Et puis, le monde s’est arrêté.

 

Huis clos

Écrit, filmé et monté dans une seule et même pièce au cours des confinements successifs, « Inside » n’est ni vraiment un film, ni vraiment un spectacle : sans public, ni estrade, c’est un montage éclaté alternant numéros musicaux, parodies de pubs et de jeux vidéo, et réflexions éparses annoncées face caméra avec une fausse nonchalance. Au premier coup d’œil, cela parle surtout d’internet et de notre ambivalence à son égard, coincés que nous sommes entre FOMO (« fear of missing out » : la peur de rater quelque chose) et YOLO (« you only live once » : on ne vit qu’une fois).

La présence numérique est depuis toujours au cœur du travail de Bo Burnham, et dans sa chanson d’ouverture, il annonce tout de go être un peu déprimé, mais s’être remis au travail et avoir créé du contenu rien que pour nous. Tout de suite après, il se demande s’il est approprié de faire des blagues par les temps qui courent et avoir cependant l’ambition de nous soigner par l’humour puisque, nous rappelle-t-il avec la dérision qui le caractérise, sauver le monde est ce que font les hommes blancs depuis toujours.
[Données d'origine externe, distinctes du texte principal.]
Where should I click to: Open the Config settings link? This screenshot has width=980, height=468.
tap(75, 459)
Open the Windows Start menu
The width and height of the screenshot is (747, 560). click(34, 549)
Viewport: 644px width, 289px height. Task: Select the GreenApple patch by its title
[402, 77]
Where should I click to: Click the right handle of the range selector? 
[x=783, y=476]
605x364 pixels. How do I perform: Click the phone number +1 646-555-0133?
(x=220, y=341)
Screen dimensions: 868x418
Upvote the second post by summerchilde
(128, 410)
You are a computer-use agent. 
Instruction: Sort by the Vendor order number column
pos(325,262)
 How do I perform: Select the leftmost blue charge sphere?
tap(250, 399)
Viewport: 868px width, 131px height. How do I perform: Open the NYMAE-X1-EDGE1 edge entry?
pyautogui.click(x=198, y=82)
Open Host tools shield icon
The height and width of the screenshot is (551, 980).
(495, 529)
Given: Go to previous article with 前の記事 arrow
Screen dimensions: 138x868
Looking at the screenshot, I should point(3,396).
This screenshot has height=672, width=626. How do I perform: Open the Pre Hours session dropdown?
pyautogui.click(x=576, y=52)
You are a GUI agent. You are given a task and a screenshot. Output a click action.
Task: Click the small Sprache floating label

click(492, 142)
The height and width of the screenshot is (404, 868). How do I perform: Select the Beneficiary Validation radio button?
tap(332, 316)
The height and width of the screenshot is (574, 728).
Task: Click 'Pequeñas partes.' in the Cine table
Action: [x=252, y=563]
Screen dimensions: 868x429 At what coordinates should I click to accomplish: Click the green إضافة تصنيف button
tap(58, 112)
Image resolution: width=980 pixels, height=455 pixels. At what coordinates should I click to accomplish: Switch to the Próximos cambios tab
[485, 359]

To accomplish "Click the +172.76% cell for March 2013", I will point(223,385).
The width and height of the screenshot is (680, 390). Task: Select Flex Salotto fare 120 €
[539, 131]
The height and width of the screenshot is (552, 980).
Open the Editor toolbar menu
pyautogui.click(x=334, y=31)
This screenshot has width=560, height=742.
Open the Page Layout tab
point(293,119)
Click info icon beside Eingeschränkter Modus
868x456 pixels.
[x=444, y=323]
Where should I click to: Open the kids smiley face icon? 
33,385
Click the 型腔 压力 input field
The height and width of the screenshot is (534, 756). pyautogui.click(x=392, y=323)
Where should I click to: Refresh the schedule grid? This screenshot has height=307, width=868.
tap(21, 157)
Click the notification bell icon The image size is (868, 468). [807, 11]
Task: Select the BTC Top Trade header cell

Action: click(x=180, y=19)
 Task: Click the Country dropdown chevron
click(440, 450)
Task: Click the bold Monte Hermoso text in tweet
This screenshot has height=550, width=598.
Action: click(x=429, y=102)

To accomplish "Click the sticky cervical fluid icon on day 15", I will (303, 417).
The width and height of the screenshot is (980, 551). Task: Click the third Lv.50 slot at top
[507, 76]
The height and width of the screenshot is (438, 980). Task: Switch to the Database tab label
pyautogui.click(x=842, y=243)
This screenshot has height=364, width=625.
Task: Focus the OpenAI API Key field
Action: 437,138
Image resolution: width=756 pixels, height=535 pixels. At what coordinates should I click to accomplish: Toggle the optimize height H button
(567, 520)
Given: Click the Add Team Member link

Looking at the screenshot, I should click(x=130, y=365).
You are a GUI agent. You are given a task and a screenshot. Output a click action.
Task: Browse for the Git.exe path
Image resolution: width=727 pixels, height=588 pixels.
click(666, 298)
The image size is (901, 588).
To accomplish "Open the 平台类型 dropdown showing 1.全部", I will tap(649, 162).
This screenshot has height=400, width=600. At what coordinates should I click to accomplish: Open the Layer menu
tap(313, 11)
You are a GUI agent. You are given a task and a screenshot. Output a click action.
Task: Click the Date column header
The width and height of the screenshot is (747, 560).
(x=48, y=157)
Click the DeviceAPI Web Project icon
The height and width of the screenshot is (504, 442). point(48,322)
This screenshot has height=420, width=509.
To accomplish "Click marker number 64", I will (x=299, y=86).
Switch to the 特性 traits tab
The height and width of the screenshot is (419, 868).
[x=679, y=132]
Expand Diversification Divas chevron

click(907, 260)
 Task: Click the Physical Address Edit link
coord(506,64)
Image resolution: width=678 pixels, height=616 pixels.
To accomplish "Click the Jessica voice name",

Et quand il s’amuse plus loin à tacler Jeff Bezos, le grand patron d’Amazon, c’est pour mieux souligner l’ironie qu’il est lui-même sous contrat avec la multinationale Netflix.

Comme dans l’ensemble de ses sketches depuis une décennie, le privilège blanc et le culte de l’auto-expression sont archi-présents, et l’humoriste profite de quelques coups d’œil dans le rétroviseur pour égratigner sa propre image, comme à son habitude. Il revient ainsi sur le succès en ligne qui a propulsé l’adolescent qu’il était dans un monde tout à fait inconnu – un monde qui, petit à petit, a grignoté des recoins de sa santé mentale. Dans le titre qui clôturait son dernier spectacle de stand-up, Bo Burnham se prenait pour le rappeur Kanye West et, après une longue diatribe sur l’ouverture trop étroite des boites de chips Pringles, scandait « Venez voir le gamin maigre à la santé mentale déclinante, et riez alors qu’il tente de vous donner ce qu’il ne parvient pas à se donner lui-même »[1]. Personne ne savait alors qu’il allait déserter la scène pendant plusieurs années.

 

L’autre côté du miroir

Parce que les gens qui s’attendent au pire ne sont jamais déçus, Bo Burnham se prépare à tous les cas de figure et a toujours un coup d’avance sur les critiques dont il pourrait faire l’objet. C’est d’autant plus apparent dans « Inside » qu’il y est à la fois acteur et spectateur, à l’écran comme dans les coulisses puisqu’il est également seul aux manettes pour produire cette chose. Cette responsabilité pourrait lui donner un sentiment de toute-puissance, mais c’est la sensation d’isolement qui prime ici, et le comédien casse régulièrement le quatrième mur pour s’adresser directement au public dont il ignore s’il est présent, anticipant les commentaires désobligeants qui pourraient lui être adressés. Au pire, c’est à lui-même qu’il parlera quand l’heure du montage aura sonné, ou à la marionnette-chaussette qui l’accompagne dans une de ses chansons. Qui n’a jamais eu de conversations en solitaire lui jettera la première pierre[2].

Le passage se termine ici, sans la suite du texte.